Common names of plants often vary widely from place to place, even within rather limited areas. Frequently-occurring and widely-known species may have local names, or the same name may be used for several species. Common names, therefore, often fail to identify plants accurately. That makes it difficult to communicate about plants; the confusion may even discontinue attempts to convey ideas about the subject. Conversations may shift to a subject with an adequate common nomenclature.
Scientific names are essential in formal writing. When common names are to be used, as in less formal publications, scientific names must also be given either at the place where the common ones first appear in the paper, in a footnote, or in an appended list. Only scientific names identify the species for all readers. In completely informal writing for a broad area, scientific names may be omitted.
Since common names are so widely used, they should be used as uniformly as possible. The following common names are considered “standardized” for all writing in the Kansas Agricultural Experiment Station and may also be used as a guide in teaching. A single common name is given to each plant listed if it has such a name.
This list grew from an earlier Kansas list of grasses and legumes that emphasized chiefly range and pasture plants. It is extended here to include most plant families and genera that occur in Kansas and many species that do not necessarily occur in Kansas but may be important or closely related to those listed. Obviously, not all Kansas plants could be included, and therefore many minor plants have been omitted. Species not obviously important had to be somewhat arbitrary. Perhaps certain species listed could have been omitted and others not included might have been added. The list can, therefore, grow or be altered as need for change is shown. If further information on common names is needed, the Kelsey and Dayton 1942 edition of Standardized Plant Names[3] should be consulted.
Genus Common Names
In preparing this list, we attempted to give a single common name to each genus and to use it in connection with common names for each of the species listed under that genus. For example, brome for the genus, Bromus, and various species such as smooth brome and hairy brome. Thus, there are two words for species names. However, common names of some species are single words and may not bear the generic name at all; for example, switchgrass, curlymesquite, catchflygrass, darnel, needleandthread, berseem, and horsebean. Some genera have more than one common name, but in that case the genus is subdivided into different types, each with its own common name. For example, most species of the genus Panicum are called panicum, but certain others are witchgrass; Melica is melic, but bulbous species of that genus are called oniongrass; and Setaria is bristlegrass, but the name millet is applied to certain ones. Some poisonous species of Astragalus are called loco, but nonpoisonous ones are milkvetch and the selenium-gathering ones, poisonvetch. In a few cases the same common name is applied to two genera, but that generally occurs only when the genera involved are closely related. They may formerly have been considered a single genus.

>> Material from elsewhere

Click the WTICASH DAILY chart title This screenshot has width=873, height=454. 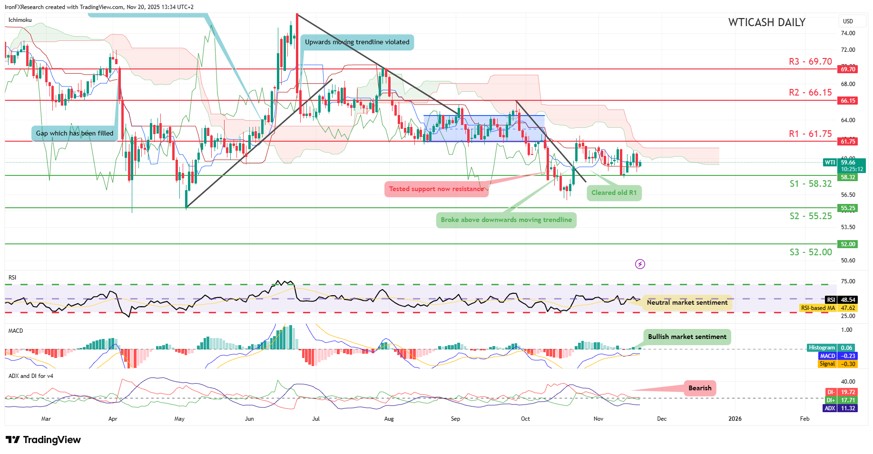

The words tree, grass, bean, seed, etc. are combined with key words to make common names of many genera and species. Examples of the former are dropseed, cupgrass, tanglehead, peavine, wildindigo, coffeetree, and sensitivebriar; and of the latter, breadroot scurfpea, splitbeard bluestem, shortawn foxtail, and smoothseed wildbean. Hyphens are avoided except in a few cases where they are used to make spelling, meaning, or pronunciation more clearly understood. Some examples are s-curve threeawn, blue-eyedgrass, climbing-buckwheat, dutchmans-breeches, snow-on-the-mountain, fat-hen saltbrush, false-alyssum.
Species Common Names
The common name for an individual species is a contraction of the genus common name and, in most cases, a descriptive adjective for a particular species. An example is the common name for Bromus inermis The common name for the genus is brome and the descriptive adjective associated with the species name inermis is smooth, hence smooth brome is the common name for that species.
In many cases a satisfactory common name did not exist for a particular species, yet the species name’s English meaning described the plant well. Such plants were given common names based on the meaning of their species name. An example is Lygodesmia rostrata. It has no satisfactory common name. In this publication it is called beaked skeletonplant, based on the English meaning of rostrata and the accepted common name for the genus, skeletonplant.